Vedi, come ritorna il giudizio! Fare male a qualcuno, ancora.. ho già avvelenato il mio compagno, che non credo mi abbia perdonato, ma non sapevo! Il male mi è stato diagnosticato solo 2 anni dopo l'inizio della nostra relazione. E mi sembrava di aver raggiunto finalmente lo scopo della mia vita: Amare profondamente un solo uomo. Ma non sapevo di portare con me il male... e questo ha avvelenato tutto, consumando giorno dopo giorno il rapporto. Sono giovane, bello e malato. Ma questo è dentro e non mi impedisce di amare o meglio di giocare all'amore. Perché non credo più a quel sogno ...
Posso continuare a giocare con la mia seduzione e non sentirmi malato, contagioso, diverso?
Una volta era un problema la mia omosessualità e tale diversità che oggi è la mia normalità... una volta mi faceva sentire sporco, e da ragazzino avevo il timore di sporcare qualunque cosa toccassi con la mia sessualità. Non tolleravo gli scimmiottamenti da checche in televisione perché mi procuravano un senso di turbamento e non avevo neanche il coraggio di rivelare agli amici più intimi il nome del mio primo segreto amore, che chiamavo Luna.
Sì, mi ero innamorato di Luna, della Luna, che dopo un anno mi ha girato le spalle e si è nascosta nella sua ombra, infelice... ma avevo solo 16 anni e lui non poteva capire. Ma ero giovane, bello e sano.
Ivano parla di questa esperienza come della prima esperienza d'amore
Dopo di lui mille e più amanti occasionali…
Ho sempre invidiato chi ha avuto la fortuna di avere come primo amore un amore felice…
Contagiare con un bacio, contagiare con il contatto di quello che è il più “primitivo” dei nostri organi di senso… le labbra che succhiano il seno materno e nutrono attraverso esse un corpo altrimenti fragile, inetto, esposto alla morte.
Sentirsi giudicato come un ladro, un assassino solo perché si è giocato all'amore, e patire l'illusione d'amore. Un amore che raramente nasce nelle backrooms di locali bui e tristi. Dall’altra parte un corollario di colori e facce “allegre”, corpi scolpiti e seducenti. Feste, gaiezza e sessualità esplicita.
Dietro l'amore, spesso il desiderio di amore… espressione adolescenziale che si manifesta in comportamenti “o tutto o nulla” che finiscono con un grande vuoto, come nel film Shortbus, dove la tendenza all'annullamento, il cupio dissolvi delle personalità più fragili è presente fin dalle prime "battute" del film...
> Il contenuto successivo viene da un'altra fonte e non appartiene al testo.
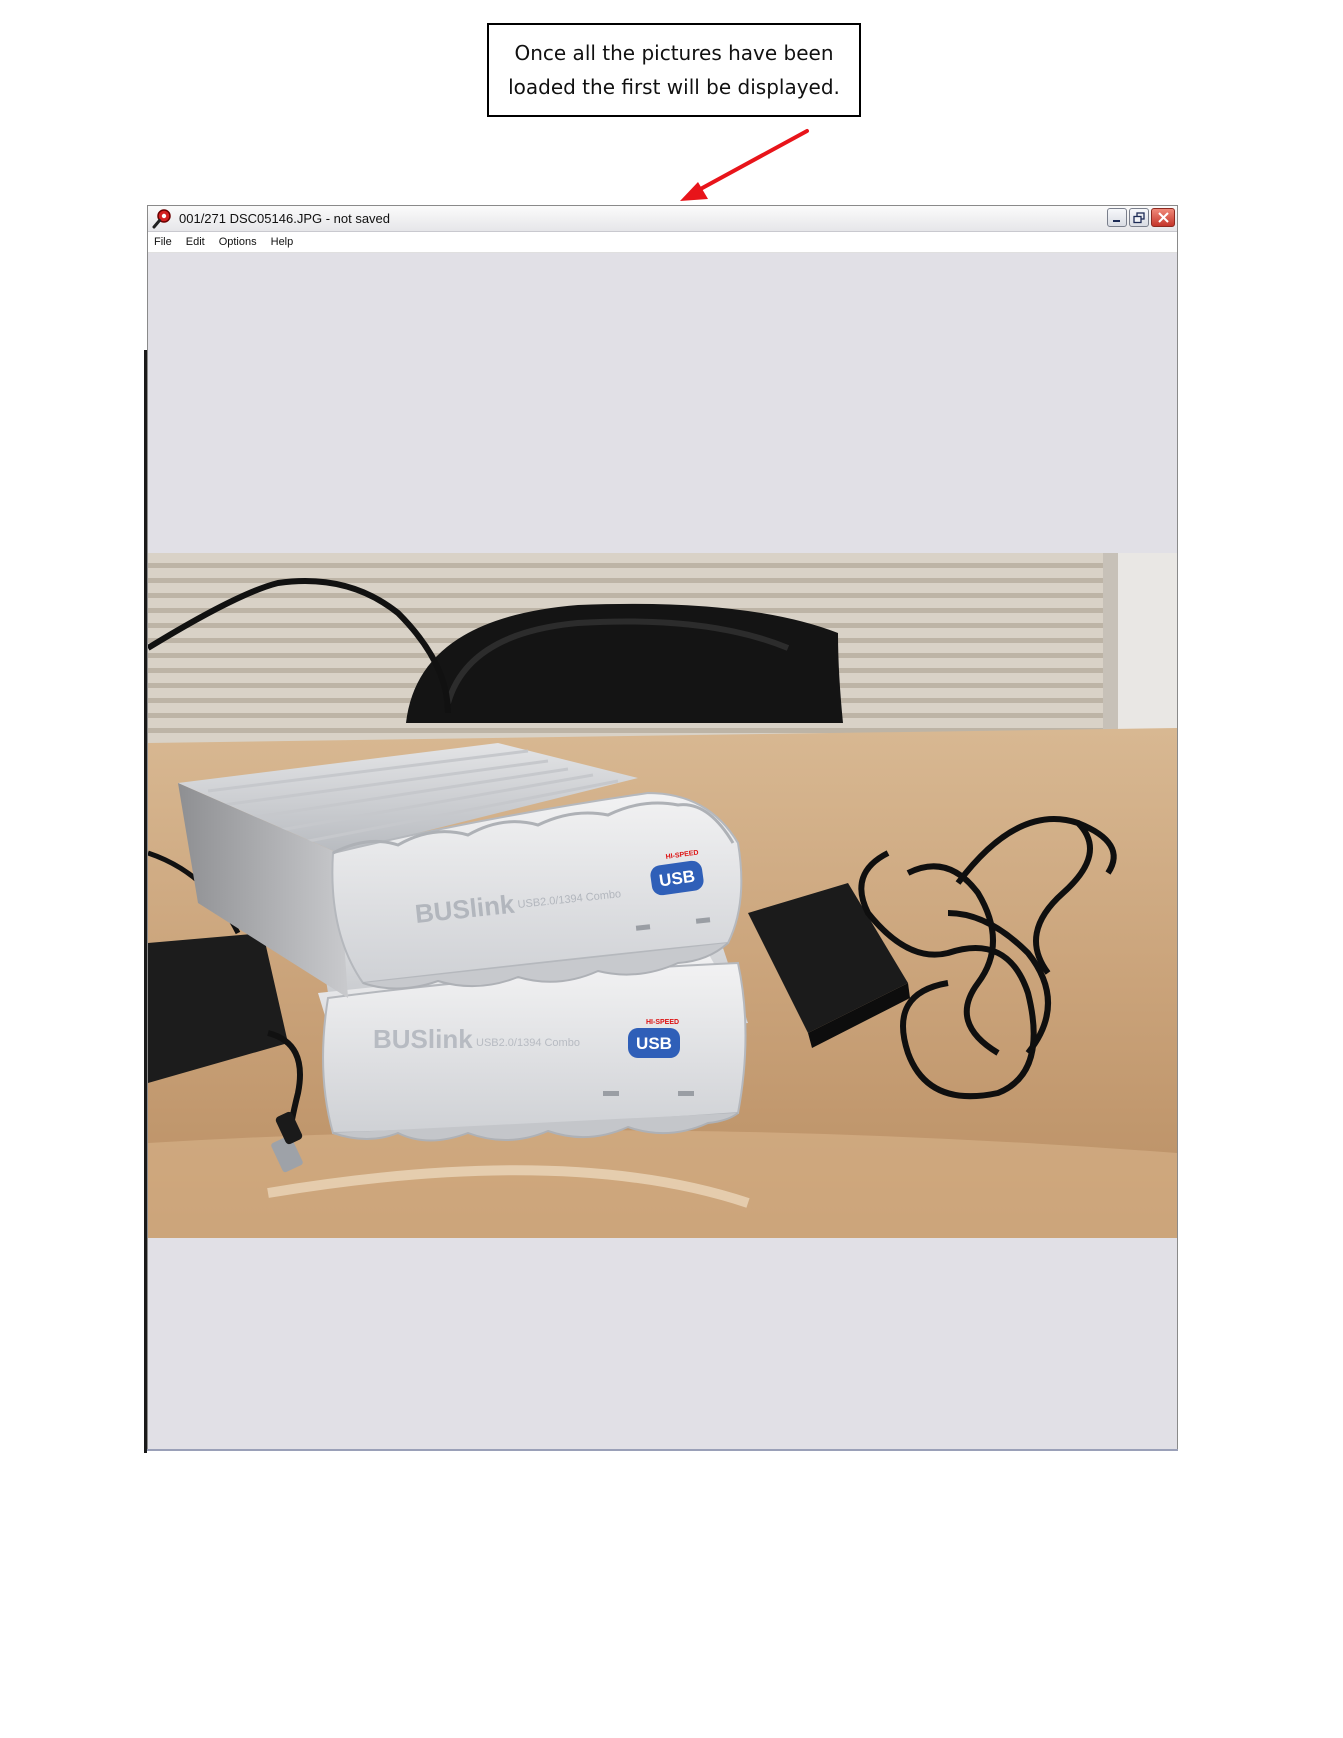 The image size is (1343, 1738). What do you see at coordinates (528, 1043) in the screenshot?
I see `model-bottom: USB2.0/1394 Combo` at bounding box center [528, 1043].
Eppure malgrado le statistiche che dicono che la maggior parte dei rapporti omosessuali si spegne nel corso del primo anno, esistono coppie che trascorrono (a volte dietro modelli tipicamente eterosessuali) anni di convivenza insieme… tra mille difficoltà, gioie, passioni e il dolore a volte di perdere il/la compagno/a… perché la morte colpisce tutti.
E’ proprio di fronte al dolore, che spesso si chiude il gioco del tutto o nulla e qualcuno decide di vivere insieme un progetto, un destino comune.